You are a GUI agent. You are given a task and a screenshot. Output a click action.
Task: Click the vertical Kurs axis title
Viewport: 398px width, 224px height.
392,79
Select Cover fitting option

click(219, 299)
══════════════════════════════
→ Work to complete
Output the listing exactly.

→ Result of the task
You are a GUI agent. You are given a task and a screenshot. Output a click action.
Task: Click the vertical Kurs axis title
Viewport: 398px width, 224px height.
392,79
Select Cover fitting option

click(219, 299)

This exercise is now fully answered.